GIVEN EXERCISE: Copy out all of the material below, requests included, and shift the coordinates in the answers by adding -128 to each number.

MATERIAL FOR THIS EXERCISE:
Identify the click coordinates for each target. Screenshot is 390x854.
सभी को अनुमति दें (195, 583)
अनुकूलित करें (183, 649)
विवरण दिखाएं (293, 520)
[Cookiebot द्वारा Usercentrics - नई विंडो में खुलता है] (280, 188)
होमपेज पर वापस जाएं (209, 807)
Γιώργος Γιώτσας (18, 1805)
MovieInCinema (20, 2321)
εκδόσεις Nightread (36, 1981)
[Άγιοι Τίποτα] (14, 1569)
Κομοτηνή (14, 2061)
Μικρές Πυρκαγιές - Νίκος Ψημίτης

EXERCISE OUTPUT:
Identify the click coordinates for each target. Screenshot is 390x854.
सभी को अनुमति दें (67, 455)
अनुकूलित करें (55, 521)
विवरण दिखाएं (165, 392)
[Cookiebot द्वारा Usercentrics - नई विंडो में खुलता है] (152, 60)
होमपेज पर वापस जाएं (81, 679)
Γιώργος Γιώτσας (-110, 1677)
MovieInCinema (-108, 2193)
εκδόσεις Nightread (-92, 1853)
[Άγιοι Τίποτα] (-114, 1441)
Κομοτηνή (-114, 1933)
Μικρές Πυρκαγιές - Νίκος Ψημίτης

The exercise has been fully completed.